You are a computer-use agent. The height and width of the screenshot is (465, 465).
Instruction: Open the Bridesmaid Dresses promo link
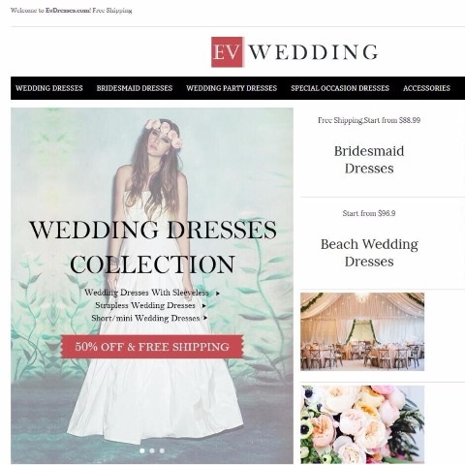coord(369,160)

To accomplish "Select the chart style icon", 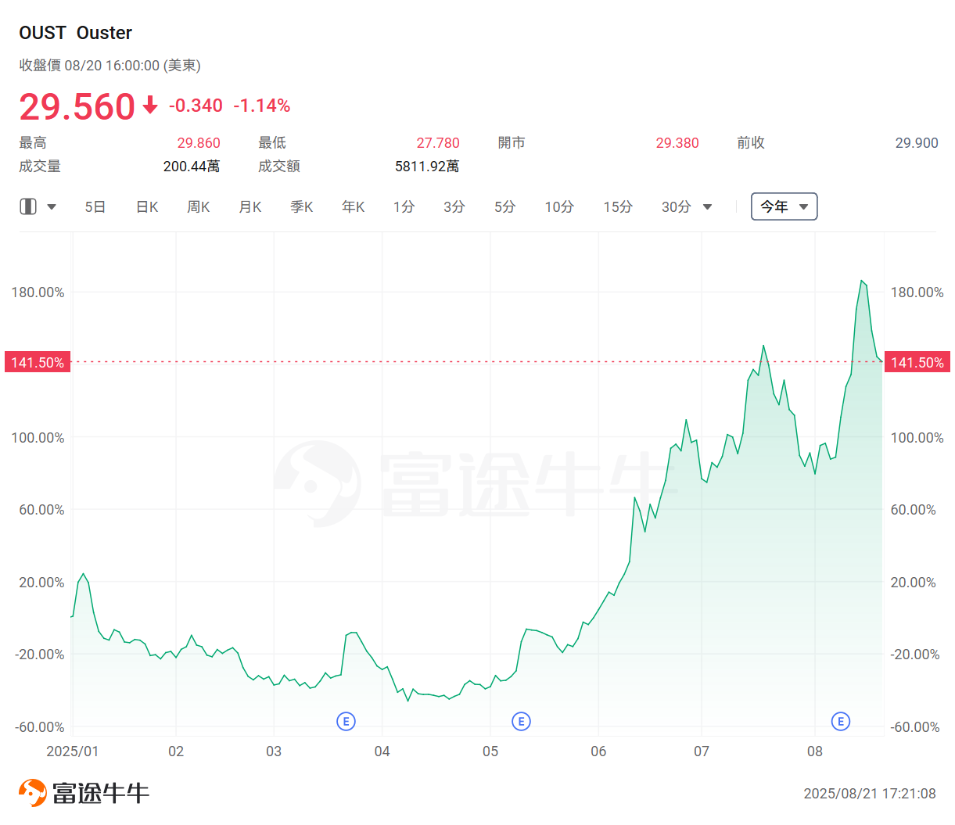I will tap(29, 206).
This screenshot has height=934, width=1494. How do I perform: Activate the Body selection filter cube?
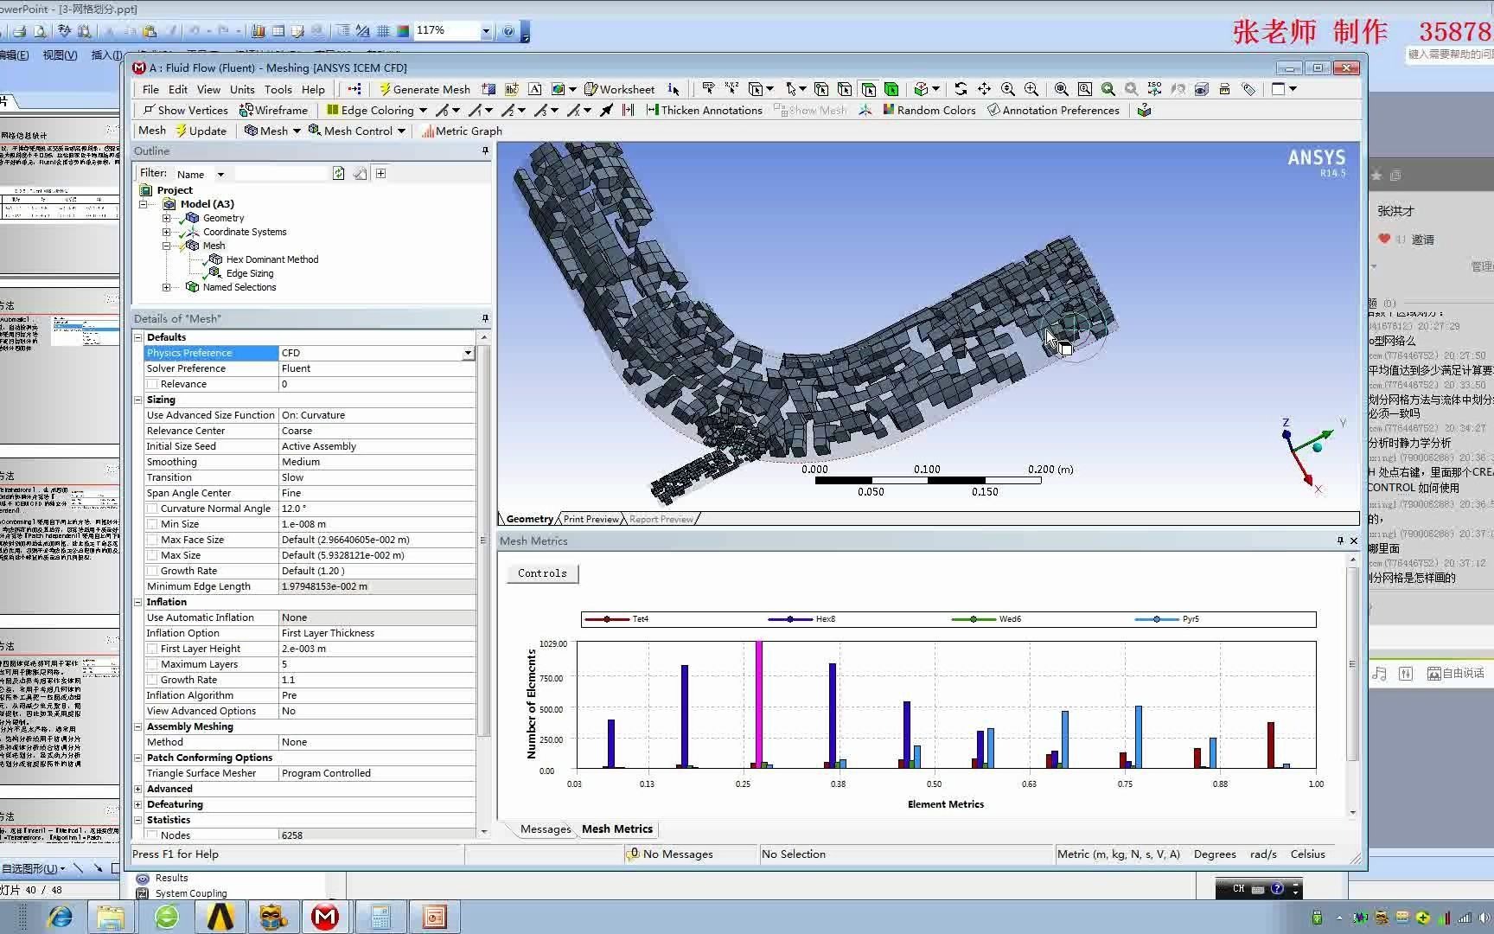point(891,89)
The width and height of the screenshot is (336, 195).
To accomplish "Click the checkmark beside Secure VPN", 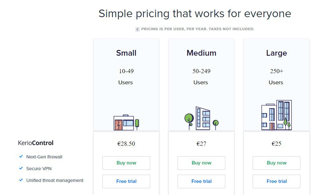I will coord(21,168).
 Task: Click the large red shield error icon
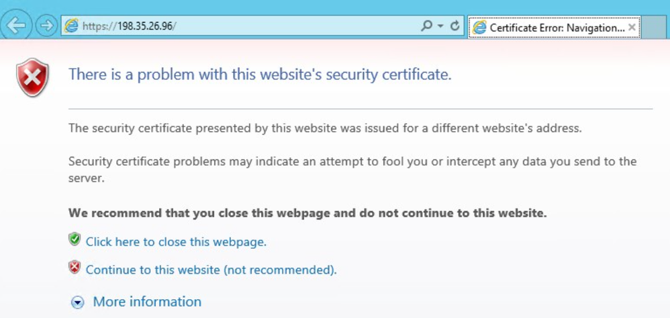(33, 77)

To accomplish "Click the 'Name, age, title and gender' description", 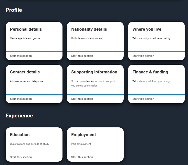I will click(x=25, y=38).
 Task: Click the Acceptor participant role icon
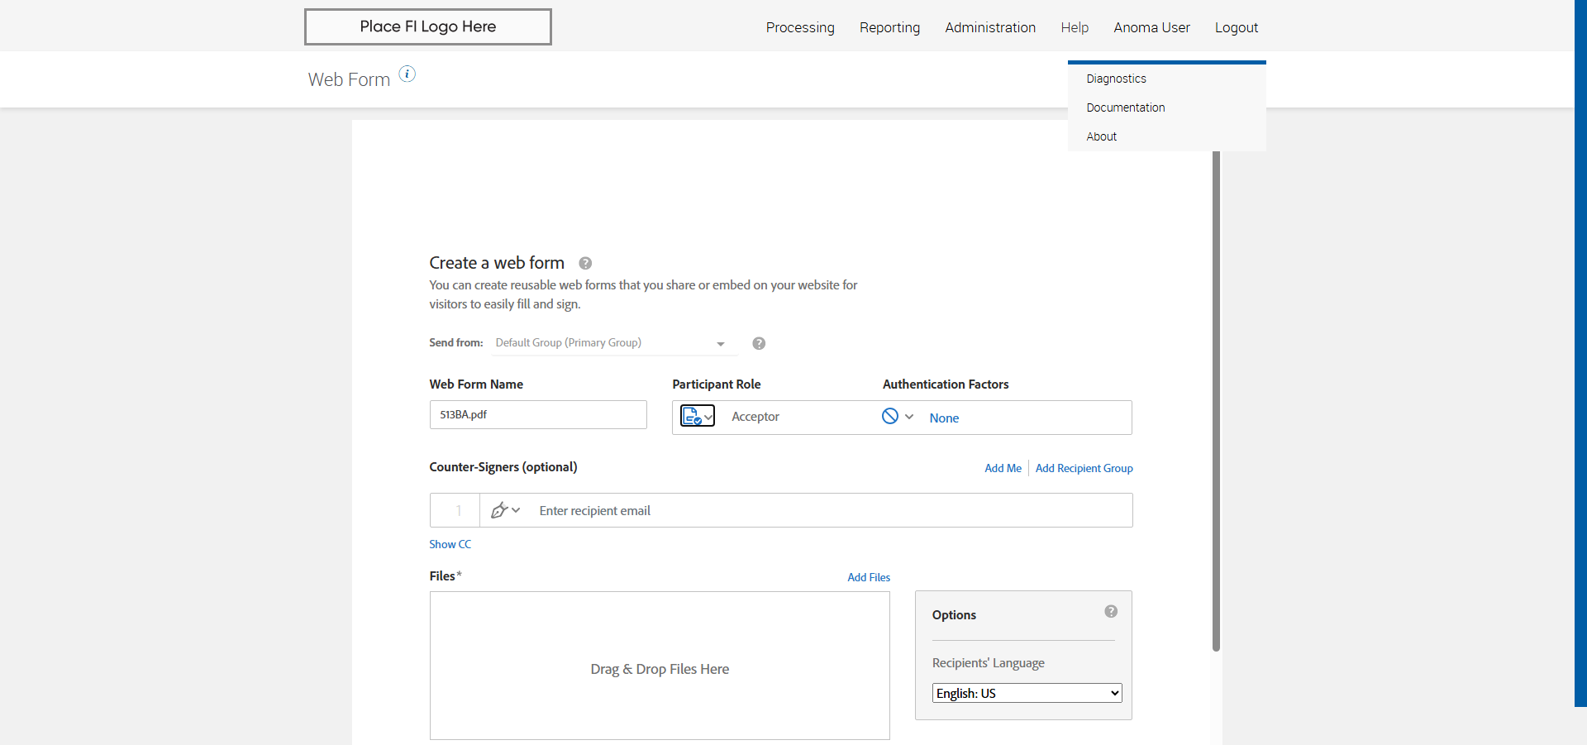coord(697,417)
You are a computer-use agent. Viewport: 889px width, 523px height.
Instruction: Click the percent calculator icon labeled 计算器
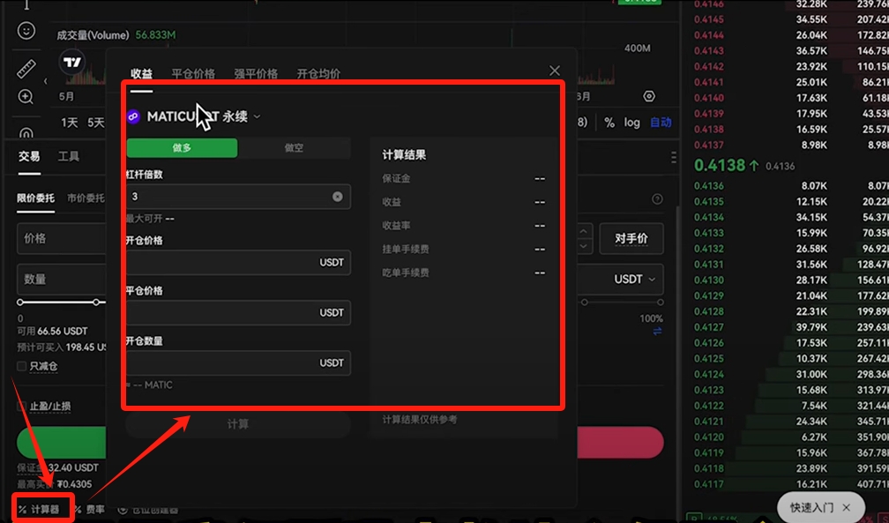(39, 509)
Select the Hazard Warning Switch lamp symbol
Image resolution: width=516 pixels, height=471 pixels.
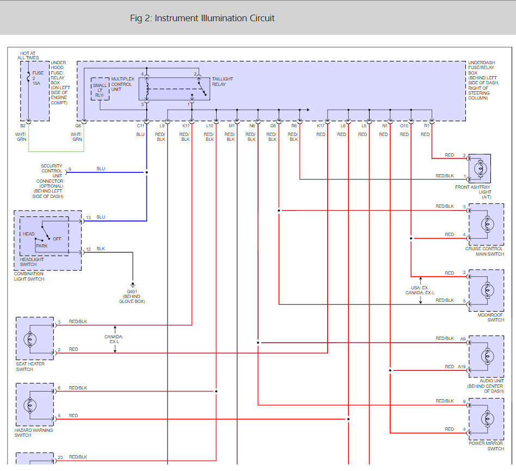[29, 405]

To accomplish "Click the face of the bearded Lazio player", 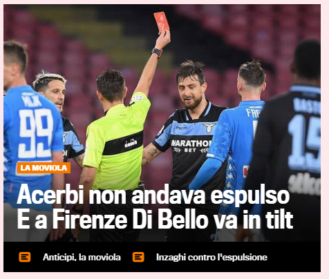I will point(191,92).
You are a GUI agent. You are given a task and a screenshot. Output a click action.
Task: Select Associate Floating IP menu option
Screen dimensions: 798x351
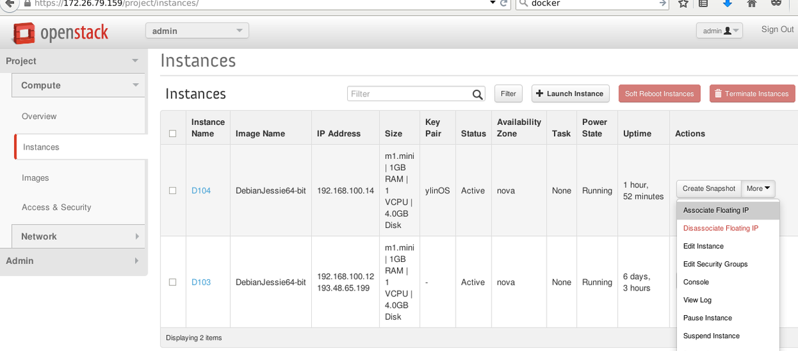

• • • • •

**Directions**
Rewrite the rows from the line containing "You are a GUI" through the end of the rows, changing "Associate Floating IP" to "Release Floating IP" and keeping everything else the same. Leave the pictures out.

**Written solution**
You are a GUI agent. You are given a task and a screenshot. Output a click action.
Task: Select Release Floating IP menu option
Screen dimensions: 798x351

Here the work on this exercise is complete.